**Problem to work on**
Output the records that follow, with every character intact.

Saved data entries

☆ ☆ ☆ ☆ ☆ ☆ ☆

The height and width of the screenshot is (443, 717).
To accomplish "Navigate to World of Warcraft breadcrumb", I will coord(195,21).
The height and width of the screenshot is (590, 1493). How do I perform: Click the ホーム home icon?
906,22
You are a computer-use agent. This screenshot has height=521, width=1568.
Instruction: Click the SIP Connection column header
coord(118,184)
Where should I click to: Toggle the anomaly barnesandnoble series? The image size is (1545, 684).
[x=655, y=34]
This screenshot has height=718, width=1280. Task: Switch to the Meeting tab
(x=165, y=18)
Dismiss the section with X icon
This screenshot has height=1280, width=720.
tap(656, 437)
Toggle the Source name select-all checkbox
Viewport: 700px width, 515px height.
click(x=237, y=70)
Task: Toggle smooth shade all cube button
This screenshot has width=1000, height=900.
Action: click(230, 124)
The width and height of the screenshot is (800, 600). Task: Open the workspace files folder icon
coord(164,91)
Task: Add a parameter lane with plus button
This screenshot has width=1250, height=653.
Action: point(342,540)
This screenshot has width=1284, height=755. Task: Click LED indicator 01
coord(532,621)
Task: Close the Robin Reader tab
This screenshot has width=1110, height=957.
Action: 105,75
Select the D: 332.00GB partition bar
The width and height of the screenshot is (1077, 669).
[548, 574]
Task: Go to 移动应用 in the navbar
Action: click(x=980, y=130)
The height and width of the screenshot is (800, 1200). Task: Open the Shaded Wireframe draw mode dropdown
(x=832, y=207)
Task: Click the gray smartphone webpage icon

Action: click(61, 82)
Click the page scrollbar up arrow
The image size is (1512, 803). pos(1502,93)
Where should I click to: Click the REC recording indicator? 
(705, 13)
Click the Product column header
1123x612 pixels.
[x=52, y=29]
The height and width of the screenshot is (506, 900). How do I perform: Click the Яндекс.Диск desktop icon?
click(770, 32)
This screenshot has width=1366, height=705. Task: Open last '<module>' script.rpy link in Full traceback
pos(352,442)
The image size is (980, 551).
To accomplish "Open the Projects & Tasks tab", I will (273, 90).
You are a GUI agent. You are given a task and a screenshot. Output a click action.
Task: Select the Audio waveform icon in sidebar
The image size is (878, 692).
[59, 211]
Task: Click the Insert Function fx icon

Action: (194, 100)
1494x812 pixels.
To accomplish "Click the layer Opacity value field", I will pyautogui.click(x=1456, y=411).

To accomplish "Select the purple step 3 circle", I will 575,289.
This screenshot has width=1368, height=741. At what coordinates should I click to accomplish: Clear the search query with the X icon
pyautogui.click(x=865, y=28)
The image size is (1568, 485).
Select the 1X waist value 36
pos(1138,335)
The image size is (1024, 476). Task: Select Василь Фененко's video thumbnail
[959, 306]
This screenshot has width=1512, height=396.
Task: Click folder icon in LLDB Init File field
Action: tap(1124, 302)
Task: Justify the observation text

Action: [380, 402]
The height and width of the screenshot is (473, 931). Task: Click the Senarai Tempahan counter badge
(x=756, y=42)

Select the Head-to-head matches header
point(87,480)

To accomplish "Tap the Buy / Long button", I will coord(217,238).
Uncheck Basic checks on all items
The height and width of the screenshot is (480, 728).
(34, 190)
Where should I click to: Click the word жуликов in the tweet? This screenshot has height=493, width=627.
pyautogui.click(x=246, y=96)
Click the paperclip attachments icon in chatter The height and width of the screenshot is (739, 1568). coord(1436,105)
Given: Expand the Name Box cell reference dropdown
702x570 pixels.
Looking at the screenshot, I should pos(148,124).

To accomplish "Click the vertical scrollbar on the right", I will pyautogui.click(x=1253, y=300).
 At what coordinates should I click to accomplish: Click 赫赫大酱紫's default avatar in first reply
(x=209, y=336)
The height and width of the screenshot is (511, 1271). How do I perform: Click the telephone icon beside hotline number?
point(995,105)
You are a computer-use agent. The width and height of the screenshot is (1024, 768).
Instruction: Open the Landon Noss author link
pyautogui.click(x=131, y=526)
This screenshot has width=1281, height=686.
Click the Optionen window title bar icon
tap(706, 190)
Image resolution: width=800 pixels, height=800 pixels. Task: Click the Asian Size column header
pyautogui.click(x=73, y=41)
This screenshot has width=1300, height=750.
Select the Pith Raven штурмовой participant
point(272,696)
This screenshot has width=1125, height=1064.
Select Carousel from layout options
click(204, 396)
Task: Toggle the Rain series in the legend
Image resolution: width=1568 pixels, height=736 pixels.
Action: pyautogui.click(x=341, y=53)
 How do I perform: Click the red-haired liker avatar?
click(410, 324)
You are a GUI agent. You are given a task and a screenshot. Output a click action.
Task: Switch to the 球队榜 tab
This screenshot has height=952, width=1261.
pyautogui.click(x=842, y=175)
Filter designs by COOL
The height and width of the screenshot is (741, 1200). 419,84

☆ ☆ ☆ ☆ ☆ ☆ ☆

**Answer below**
The height and width of the screenshot is (443, 717).
To accomplish "Navigate to World of Warcraft breadcrumb", I will coord(195,21).
The height and width of the screenshot is (590, 1493). How do I perform: Click the ホーム home icon?
906,22
You are a computer-use agent. This screenshot has height=521, width=1568.
Instruction: Click the SIP Connection column header
coord(118,184)
Where should I click to: Toggle the anomaly barnesandnoble series? The image size is (1545, 684).
[x=655, y=34]
This screenshot has height=718, width=1280. Task: Switch to the Meeting tab
(x=165, y=18)
Dismiss the section with X icon
This screenshot has height=1280, width=720.
tap(656, 437)
Toggle the Source name select-all checkbox
Viewport: 700px width, 515px height.
click(x=237, y=70)
Task: Toggle smooth shade all cube button
This screenshot has width=1000, height=900.
Action: click(230, 124)
The width and height of the screenshot is (800, 600). Task: Open the workspace files folder icon
coord(164,91)
Task: Add a parameter lane with plus button
This screenshot has width=1250, height=653.
Action: point(342,540)
This screenshot has width=1284, height=755. Task: Click LED indicator 01
coord(532,621)
Task: Close the Robin Reader tab
This screenshot has width=1110, height=957.
Action: 105,75
Select the D: 332.00GB partition bar
The width and height of the screenshot is (1077, 669).
[548, 574]
Task: Go to 移动应用 in the navbar
Action: click(x=980, y=130)
The height and width of the screenshot is (800, 1200). Task: Open the Shaded Wireframe draw mode dropdown
(x=832, y=207)
Task: Click the gray smartphone webpage icon

Action: click(61, 82)
Click the page scrollbar up arrow
The image size is (1512, 803). pos(1502,93)
Where should I click to: Click the REC recording indicator? 
(705, 13)
Click the Product column header
1123x612 pixels.
[x=52, y=29]
The height and width of the screenshot is (506, 900). How do I perform: Click the Яндекс.Диск desktop icon?
click(770, 32)
This screenshot has width=1366, height=705. Task: Open last '<module>' script.rpy link in Full traceback
pos(352,442)
The image size is (980, 551).
To accomplish "Open the Projects & Tasks tab", I will (273, 90).
You are a GUI agent. You are given a task and a screenshot. Output a click action.
Task: Select the Audio waveform icon in sidebar
The image size is (878, 692).
[59, 211]
Task: Click the Insert Function fx icon

Action: (194, 100)
1494x812 pixels.
To accomplish "Click the layer Opacity value field", I will pyautogui.click(x=1456, y=411).

To accomplish "Select the purple step 3 circle", I will 575,289.
This screenshot has width=1368, height=741. At what coordinates should I click to accomplish: Clear the search query with the X icon
pyautogui.click(x=865, y=28)
The image size is (1568, 485).
Select the 1X waist value 36
pos(1138,335)
The image size is (1024, 476). Task: Select Василь Фененко's video thumbnail
[959, 306]
This screenshot has width=1512, height=396.
Task: Click folder icon in LLDB Init File field
Action: tap(1124, 302)
Task: Justify the observation text

Action: [380, 402]
The height and width of the screenshot is (473, 931). Task: Click the Senarai Tempahan counter badge
(x=756, y=42)

Select the Head-to-head matches header
point(87,480)

To accomplish "Tap the Buy / Long button", I will coord(217,238).
Uncheck Basic checks on all items
The height and width of the screenshot is (480, 728).
(34, 190)
Where should I click to: Click the word жуликов in the tweet? This screenshot has height=493, width=627.
pyautogui.click(x=246, y=96)
Click the paperclip attachments icon in chatter The height and width of the screenshot is (739, 1568). coord(1436,105)
Given: Expand the Name Box cell reference dropdown
702x570 pixels.
Looking at the screenshot, I should pos(148,124).

To accomplish "Click the vertical scrollbar on the right", I will pyautogui.click(x=1253, y=300).
 At what coordinates should I click to accomplish: Click 赫赫大酱紫's default avatar in first reply
(x=209, y=336)
The height and width of the screenshot is (511, 1271). How do I perform: Click the telephone icon beside hotline number?
point(995,105)
You are a computer-use agent. The width and height of the screenshot is (1024, 768).
Instruction: Open the Landon Noss author link
pyautogui.click(x=131, y=526)
This screenshot has width=1281, height=686.
Click the Optionen window title bar icon
tap(706, 190)
Image resolution: width=800 pixels, height=800 pixels. Task: Click the Asian Size column header
pyautogui.click(x=73, y=41)
This screenshot has width=1300, height=750.
Select the Pith Raven штурмовой participant
point(272,696)
This screenshot has width=1125, height=1064.
Select Carousel from layout options
click(204, 396)
Task: Toggle the Rain series in the legend
Image resolution: width=1568 pixels, height=736 pixels.
Action: pyautogui.click(x=341, y=53)
 How do I perform: Click the red-haired liker avatar?
click(410, 324)
You are a GUI agent. You are given a task and a screenshot. Output a click action.
Task: Switch to the 球队榜 tab
This screenshot has height=952, width=1261.
pyautogui.click(x=842, y=175)
Filter designs by COOL
The height and width of the screenshot is (741, 1200). 419,84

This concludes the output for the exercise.